TASK:
Quote the lines below exactly, from the one that holds "Instruction: Switch to the Timers page" through the final line of the records, and only those.

INPUT MATERIAL:
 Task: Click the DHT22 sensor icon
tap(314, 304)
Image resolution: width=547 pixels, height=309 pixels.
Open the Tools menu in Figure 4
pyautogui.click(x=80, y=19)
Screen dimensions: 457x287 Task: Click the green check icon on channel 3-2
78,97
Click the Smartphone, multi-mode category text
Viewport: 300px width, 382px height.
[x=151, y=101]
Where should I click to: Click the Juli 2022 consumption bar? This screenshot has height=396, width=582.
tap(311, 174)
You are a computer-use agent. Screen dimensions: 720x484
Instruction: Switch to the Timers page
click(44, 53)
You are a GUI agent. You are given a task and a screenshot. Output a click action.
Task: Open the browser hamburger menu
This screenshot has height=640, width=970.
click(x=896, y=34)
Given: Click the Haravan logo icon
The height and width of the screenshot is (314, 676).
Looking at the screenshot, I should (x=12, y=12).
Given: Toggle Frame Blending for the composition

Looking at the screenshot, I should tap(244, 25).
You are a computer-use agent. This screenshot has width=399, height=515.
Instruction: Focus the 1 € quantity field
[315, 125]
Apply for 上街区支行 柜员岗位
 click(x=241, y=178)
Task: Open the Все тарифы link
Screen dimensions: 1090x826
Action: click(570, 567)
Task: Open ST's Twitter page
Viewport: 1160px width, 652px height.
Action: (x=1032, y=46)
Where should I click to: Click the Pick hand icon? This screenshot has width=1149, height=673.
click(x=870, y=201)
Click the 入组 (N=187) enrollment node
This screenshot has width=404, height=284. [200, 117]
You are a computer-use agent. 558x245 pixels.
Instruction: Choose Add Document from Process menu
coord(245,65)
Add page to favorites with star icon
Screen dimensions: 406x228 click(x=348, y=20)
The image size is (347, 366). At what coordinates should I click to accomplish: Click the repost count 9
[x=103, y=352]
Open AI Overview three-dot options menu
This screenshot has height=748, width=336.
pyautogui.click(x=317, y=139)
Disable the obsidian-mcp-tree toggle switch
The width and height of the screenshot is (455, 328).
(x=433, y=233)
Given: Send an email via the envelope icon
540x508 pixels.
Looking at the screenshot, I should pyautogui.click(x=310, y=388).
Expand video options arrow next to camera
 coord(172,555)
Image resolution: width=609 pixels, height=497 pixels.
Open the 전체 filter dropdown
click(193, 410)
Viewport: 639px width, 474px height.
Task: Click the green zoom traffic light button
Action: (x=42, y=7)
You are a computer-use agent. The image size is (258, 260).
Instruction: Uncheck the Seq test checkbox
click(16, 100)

ANSWER BELOW:
Instruction: Switch to the Timers page
click(44, 53)
You are a GUI agent. You are given a task and a screenshot. Output a click action.
Task: Open the browser hamburger menu
This screenshot has height=640, width=970.
click(x=896, y=34)
Given: Click the Haravan logo icon
The height and width of the screenshot is (314, 676).
Looking at the screenshot, I should (x=12, y=12).
Given: Toggle Frame Blending for the composition

Looking at the screenshot, I should tap(244, 25).
You are a computer-use agent. This screenshot has width=399, height=515.
Instruction: Focus the 1 € quantity field
[315, 125]
Apply for 上街区支行 柜员岗位
 click(x=241, y=178)
Task: Open the Все тарифы link
Screen dimensions: 1090x826
Action: click(570, 567)
Task: Open ST's Twitter page
Viewport: 1160px width, 652px height.
Action: (x=1032, y=46)
Where should I click to: Click the Pick hand icon? This screenshot has width=1149, height=673.
click(x=870, y=201)
Click the 入组 (N=187) enrollment node
This screenshot has width=404, height=284. [200, 117]
You are a computer-use agent. 558x245 pixels.
Instruction: Choose Add Document from Process menu
coord(245,65)
Add page to favorites with star icon
Screen dimensions: 406x228 click(x=348, y=20)
The image size is (347, 366). At what coordinates should I click to accomplish: Click the repost count 9
[x=103, y=352]
Open AI Overview three-dot options menu
This screenshot has height=748, width=336.
pyautogui.click(x=317, y=139)
Disable the obsidian-mcp-tree toggle switch
The width and height of the screenshot is (455, 328).
(x=433, y=233)
Given: Send an email via the envelope icon
540x508 pixels.
Looking at the screenshot, I should pyautogui.click(x=310, y=388).
Expand video options arrow next to camera
 coord(172,555)
Image resolution: width=609 pixels, height=497 pixels.
Open the 전체 filter dropdown
click(193, 410)
Viewport: 639px width, 474px height.
Task: Click the green zoom traffic light button
Action: (x=42, y=7)
You are a computer-use agent. The image size is (258, 260).
Instruction: Uncheck the Seq test checkbox
click(16, 100)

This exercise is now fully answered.